Covid testing failure and the state of American democracy

A little-noticed part of Biden’s covid address last night covered testing.  He promised to use the Defense Production Act to ramp up production of rapid tests, to make at-home tests available through retailers at cost, and to increase the availability of free pharmacy-based tests. (A few details here.)

Making testing faster, cheaper, and easily accessible seems like such an obvious thing to do.  In fact, it was an obvious thing to do months ago.  If the authority and funding have been available to do this, why on earth wait?  Yet instead of acting to get ahead of the curve, the administration appears to have stood on the sidelines and allowed manufacturing capacity to shut down.  And why didn’t Congress specifically demand the use of advanced market commitments for all kinds of covid tests in one of its many covid bills?  Perhaps there is more here than meets the eye, but on the surface it seems like an almost incomprehensible policy failure – one that Biden and Congressional Democrats had every incentive to avoid.
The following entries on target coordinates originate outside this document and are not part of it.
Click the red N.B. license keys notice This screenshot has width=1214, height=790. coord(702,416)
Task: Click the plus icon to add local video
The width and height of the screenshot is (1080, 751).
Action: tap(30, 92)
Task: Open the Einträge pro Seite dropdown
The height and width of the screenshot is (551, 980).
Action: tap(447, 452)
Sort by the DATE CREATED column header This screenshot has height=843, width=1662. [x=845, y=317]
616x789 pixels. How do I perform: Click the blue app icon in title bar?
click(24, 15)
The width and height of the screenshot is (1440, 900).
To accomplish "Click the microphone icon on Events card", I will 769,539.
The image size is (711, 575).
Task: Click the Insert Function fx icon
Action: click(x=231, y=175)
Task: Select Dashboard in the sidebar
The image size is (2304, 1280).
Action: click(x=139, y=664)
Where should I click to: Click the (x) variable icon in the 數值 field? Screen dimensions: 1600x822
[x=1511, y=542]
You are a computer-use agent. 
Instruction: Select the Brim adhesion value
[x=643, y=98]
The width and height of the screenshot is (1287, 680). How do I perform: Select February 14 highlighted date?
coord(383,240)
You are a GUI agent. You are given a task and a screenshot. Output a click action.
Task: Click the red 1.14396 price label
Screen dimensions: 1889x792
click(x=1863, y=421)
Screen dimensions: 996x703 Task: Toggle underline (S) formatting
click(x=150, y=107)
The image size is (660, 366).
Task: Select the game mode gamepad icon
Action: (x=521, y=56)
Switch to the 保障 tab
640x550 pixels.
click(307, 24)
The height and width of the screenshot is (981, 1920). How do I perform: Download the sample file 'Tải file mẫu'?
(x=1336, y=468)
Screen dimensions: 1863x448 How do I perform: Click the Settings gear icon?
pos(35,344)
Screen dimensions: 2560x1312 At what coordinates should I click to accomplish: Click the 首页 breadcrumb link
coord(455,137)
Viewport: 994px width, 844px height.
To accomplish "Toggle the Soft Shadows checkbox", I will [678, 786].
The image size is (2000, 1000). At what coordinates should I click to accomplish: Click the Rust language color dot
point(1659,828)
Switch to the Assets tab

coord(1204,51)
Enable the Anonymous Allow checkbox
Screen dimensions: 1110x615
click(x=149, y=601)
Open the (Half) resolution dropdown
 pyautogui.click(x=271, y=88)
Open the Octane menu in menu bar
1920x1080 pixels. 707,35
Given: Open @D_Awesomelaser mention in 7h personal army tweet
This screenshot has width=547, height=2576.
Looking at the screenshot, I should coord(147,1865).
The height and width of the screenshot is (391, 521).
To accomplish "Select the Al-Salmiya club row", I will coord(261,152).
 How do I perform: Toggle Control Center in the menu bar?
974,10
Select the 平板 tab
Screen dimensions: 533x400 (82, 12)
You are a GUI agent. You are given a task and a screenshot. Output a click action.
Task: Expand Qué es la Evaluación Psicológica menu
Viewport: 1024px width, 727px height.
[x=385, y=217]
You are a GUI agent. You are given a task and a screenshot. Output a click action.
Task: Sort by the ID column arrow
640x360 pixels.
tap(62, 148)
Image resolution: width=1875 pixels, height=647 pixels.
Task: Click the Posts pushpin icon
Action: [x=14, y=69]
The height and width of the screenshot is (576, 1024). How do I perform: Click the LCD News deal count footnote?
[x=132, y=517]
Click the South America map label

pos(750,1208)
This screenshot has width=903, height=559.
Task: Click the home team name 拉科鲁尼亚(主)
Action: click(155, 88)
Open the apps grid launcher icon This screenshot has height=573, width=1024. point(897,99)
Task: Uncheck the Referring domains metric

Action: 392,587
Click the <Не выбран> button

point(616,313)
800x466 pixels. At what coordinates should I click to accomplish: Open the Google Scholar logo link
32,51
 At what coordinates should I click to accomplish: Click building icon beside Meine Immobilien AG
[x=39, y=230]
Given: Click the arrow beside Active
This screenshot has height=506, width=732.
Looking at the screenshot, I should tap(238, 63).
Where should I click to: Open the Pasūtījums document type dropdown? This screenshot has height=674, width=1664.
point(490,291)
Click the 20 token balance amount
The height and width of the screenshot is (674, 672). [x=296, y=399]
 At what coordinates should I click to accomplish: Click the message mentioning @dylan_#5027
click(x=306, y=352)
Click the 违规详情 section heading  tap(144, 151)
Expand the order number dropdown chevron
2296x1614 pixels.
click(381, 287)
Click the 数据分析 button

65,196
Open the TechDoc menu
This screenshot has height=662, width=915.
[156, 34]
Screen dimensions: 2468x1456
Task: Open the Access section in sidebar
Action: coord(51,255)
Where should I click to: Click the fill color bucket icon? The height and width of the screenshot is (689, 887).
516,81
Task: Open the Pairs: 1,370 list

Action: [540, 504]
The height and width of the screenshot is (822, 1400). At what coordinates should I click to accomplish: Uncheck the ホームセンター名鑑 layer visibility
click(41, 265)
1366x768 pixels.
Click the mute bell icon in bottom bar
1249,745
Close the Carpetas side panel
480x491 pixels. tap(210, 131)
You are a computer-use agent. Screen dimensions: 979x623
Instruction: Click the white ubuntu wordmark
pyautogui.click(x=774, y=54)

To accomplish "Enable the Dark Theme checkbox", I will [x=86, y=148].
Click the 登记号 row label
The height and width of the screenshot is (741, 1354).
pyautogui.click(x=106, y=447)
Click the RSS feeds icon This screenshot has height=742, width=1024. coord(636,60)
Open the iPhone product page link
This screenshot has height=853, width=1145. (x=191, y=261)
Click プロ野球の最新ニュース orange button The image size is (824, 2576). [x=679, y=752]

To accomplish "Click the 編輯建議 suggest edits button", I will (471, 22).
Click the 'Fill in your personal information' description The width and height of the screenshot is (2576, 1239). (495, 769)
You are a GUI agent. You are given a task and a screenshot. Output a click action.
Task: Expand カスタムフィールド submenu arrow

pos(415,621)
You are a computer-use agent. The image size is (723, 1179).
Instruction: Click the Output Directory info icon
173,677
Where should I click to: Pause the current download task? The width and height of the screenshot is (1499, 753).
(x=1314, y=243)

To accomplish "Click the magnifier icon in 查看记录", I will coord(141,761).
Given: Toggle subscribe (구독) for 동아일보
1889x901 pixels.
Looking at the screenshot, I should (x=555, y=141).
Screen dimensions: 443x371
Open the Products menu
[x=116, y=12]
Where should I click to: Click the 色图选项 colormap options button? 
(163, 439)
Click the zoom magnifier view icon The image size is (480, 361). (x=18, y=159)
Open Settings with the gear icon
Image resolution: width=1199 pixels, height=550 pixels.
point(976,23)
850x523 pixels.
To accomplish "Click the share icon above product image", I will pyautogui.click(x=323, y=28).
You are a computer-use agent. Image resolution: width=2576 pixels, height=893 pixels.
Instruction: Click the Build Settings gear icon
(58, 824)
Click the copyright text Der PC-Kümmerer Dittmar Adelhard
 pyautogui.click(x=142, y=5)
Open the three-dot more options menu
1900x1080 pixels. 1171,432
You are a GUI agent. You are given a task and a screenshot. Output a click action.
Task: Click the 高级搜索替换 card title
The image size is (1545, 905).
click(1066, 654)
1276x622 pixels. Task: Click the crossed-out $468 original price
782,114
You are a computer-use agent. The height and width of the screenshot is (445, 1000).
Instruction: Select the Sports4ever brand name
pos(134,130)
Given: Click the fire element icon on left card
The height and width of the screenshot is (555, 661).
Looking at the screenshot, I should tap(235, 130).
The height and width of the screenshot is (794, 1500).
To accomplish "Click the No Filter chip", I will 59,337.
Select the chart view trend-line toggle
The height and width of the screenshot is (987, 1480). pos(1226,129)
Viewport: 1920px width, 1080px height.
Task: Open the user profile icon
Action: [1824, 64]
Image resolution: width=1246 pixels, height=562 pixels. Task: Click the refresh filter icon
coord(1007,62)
A natural response to this kind of government failure – and there are many other examples just related to covid – is to throw up our hands and endorse a very limited role for government.  In my view this is a mistake.  We need a government that has the capacity to address common challenges with a reasonable level of strategic foresight and competence.  How we get there is a complicated question, but the journey needs to start with a recognition that, yes Virginia, we have a serious problem here, and that it won’t solve itself.  Democrats and progressives who want the government to play a more constructive role in American life will need to think hard about what has gone wrong and how to fix it.